Output the lines of the entries below as a Markdown table with the columns "Number" and "Content," starting with the line that contains "Viewport: 952px width, 1269px" and running through the end of the entries. Skip blank lines and leave the pictures out.
---- INPUT ROWS
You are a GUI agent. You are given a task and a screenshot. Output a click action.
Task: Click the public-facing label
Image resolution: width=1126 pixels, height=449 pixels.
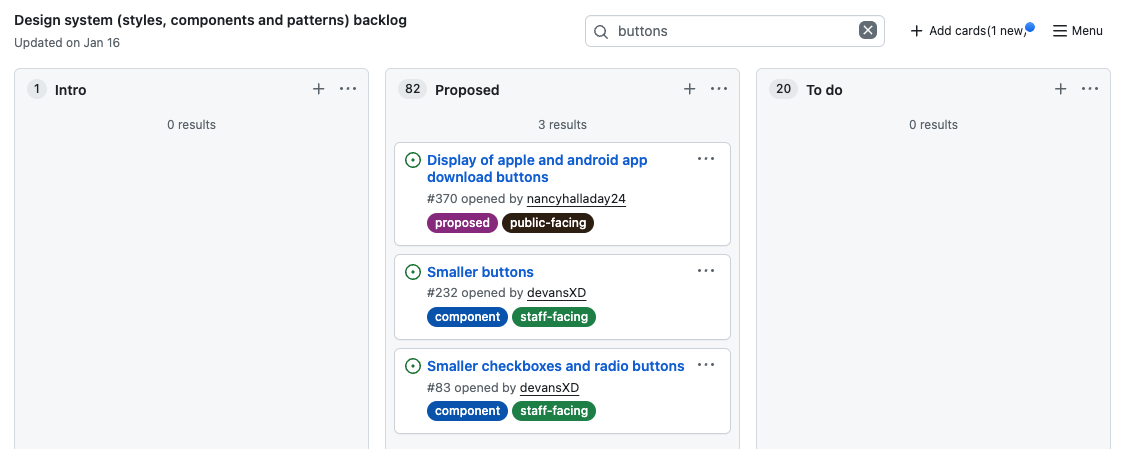[x=548, y=223]
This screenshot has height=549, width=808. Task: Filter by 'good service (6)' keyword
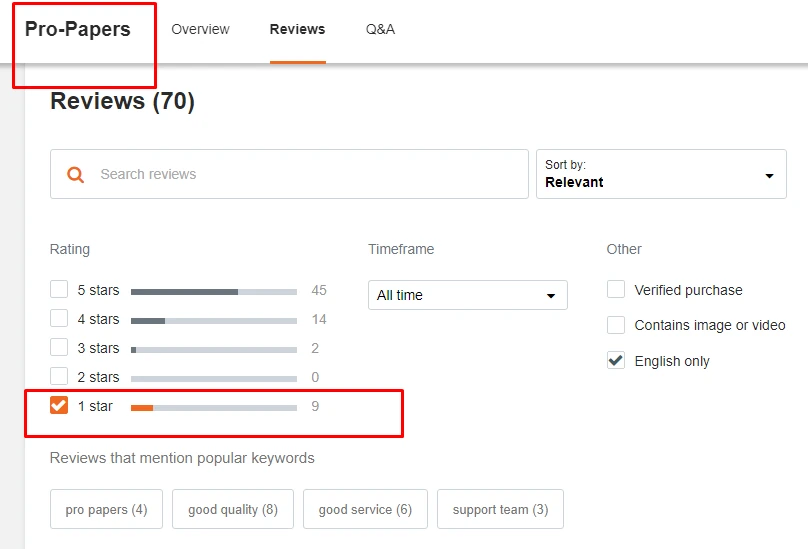pos(365,509)
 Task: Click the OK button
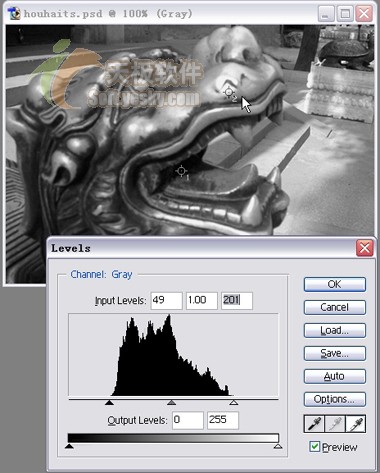(335, 284)

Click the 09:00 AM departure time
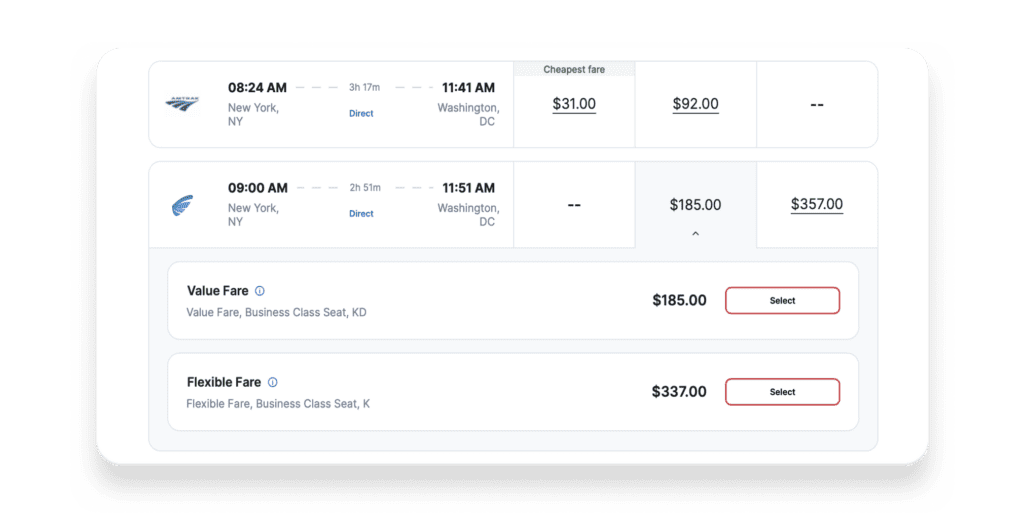tap(258, 188)
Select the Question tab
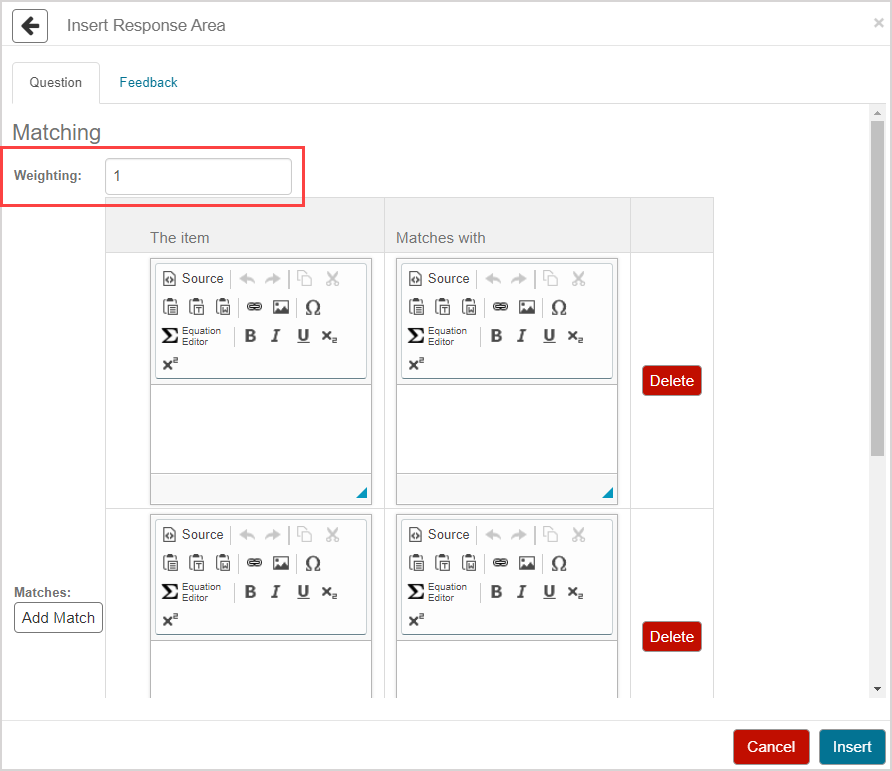This screenshot has height=771, width=892. click(x=56, y=83)
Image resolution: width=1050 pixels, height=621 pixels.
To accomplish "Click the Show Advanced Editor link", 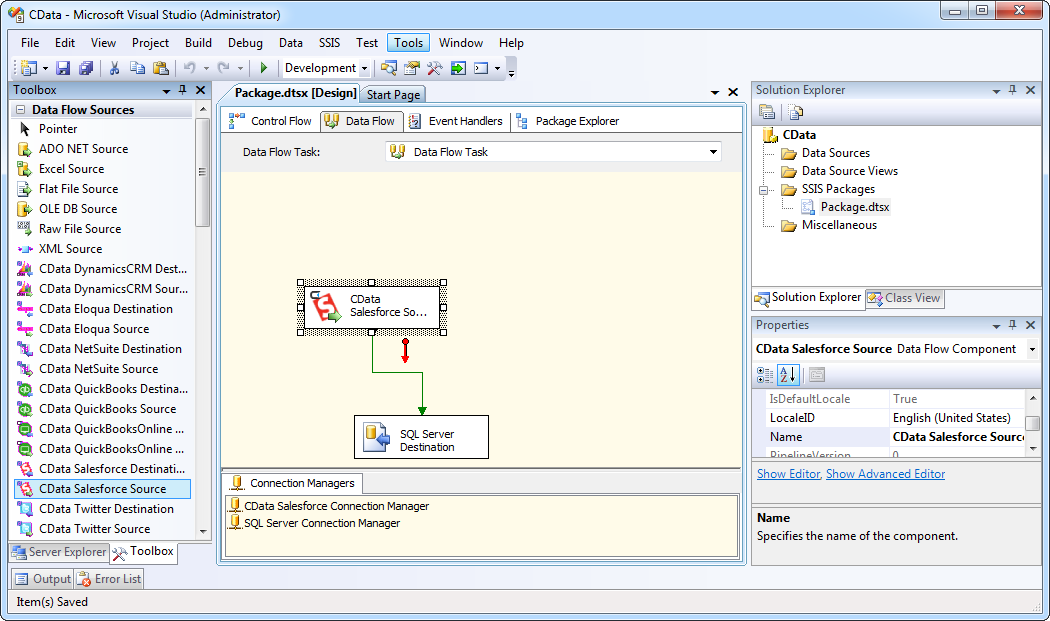I will 884,473.
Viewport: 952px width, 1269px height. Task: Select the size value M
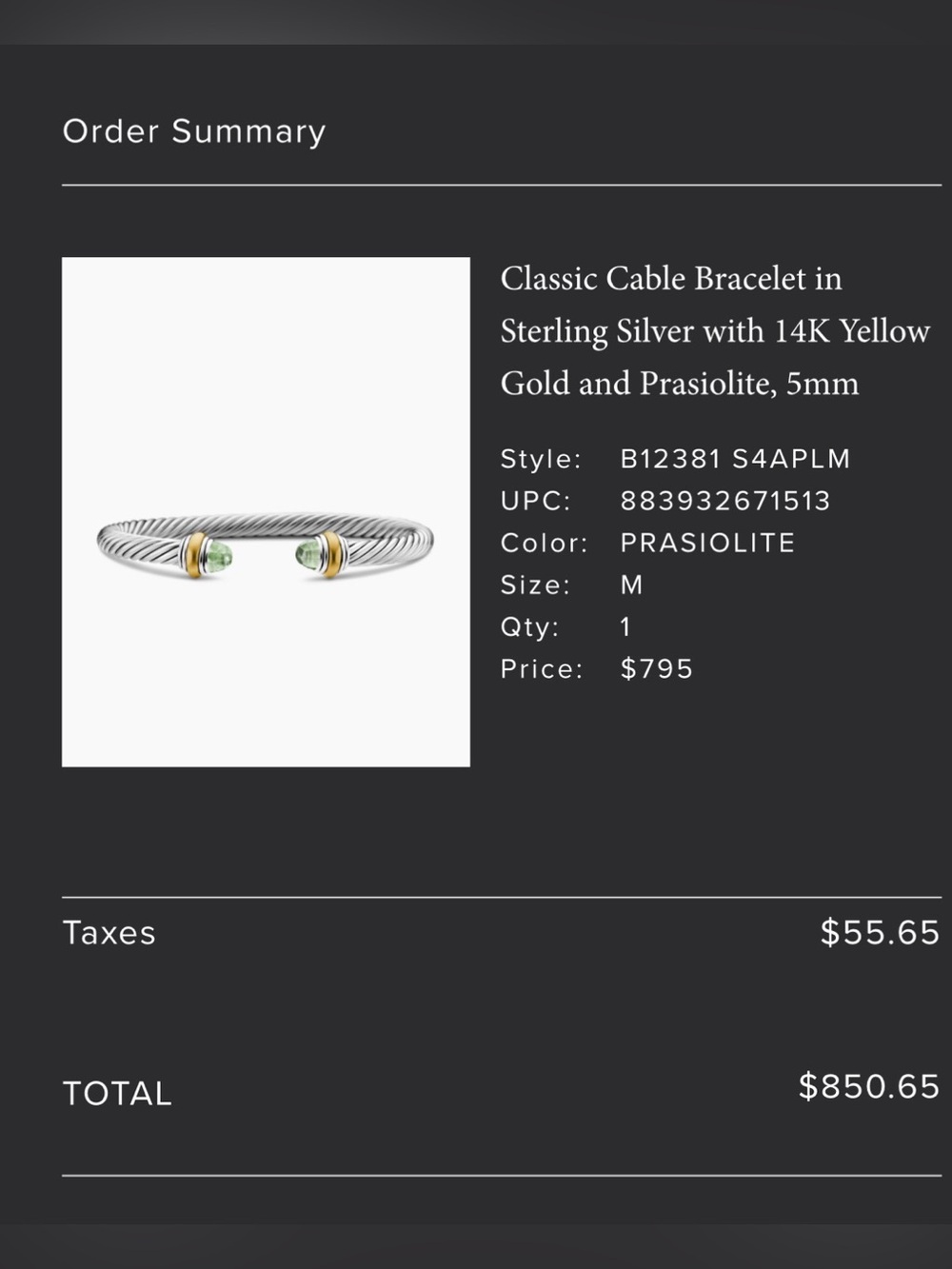tap(632, 585)
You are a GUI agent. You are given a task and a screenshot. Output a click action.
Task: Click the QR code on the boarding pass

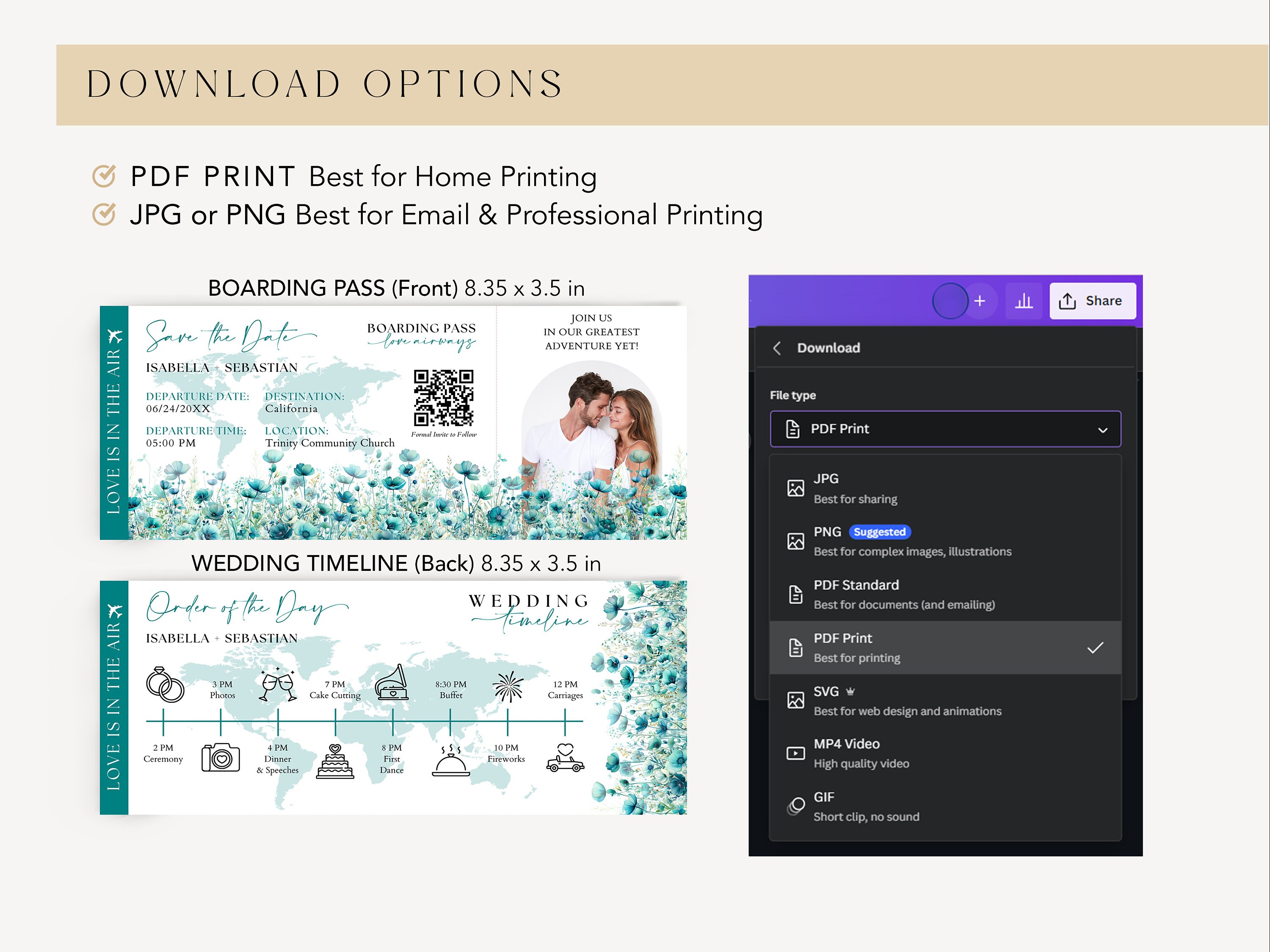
--------
# THE ANSWER
| Number | Content |
|---|---|
| 1 | Viewport: 952px width, 1269px height. Task: Select the size value M |
| 2 | tap(632, 585) |
| 3 | You are a GUI agent. You are given a task and a screenshot. Output a click action. |
| 4 | Task: Click the QR code on the boarding pass |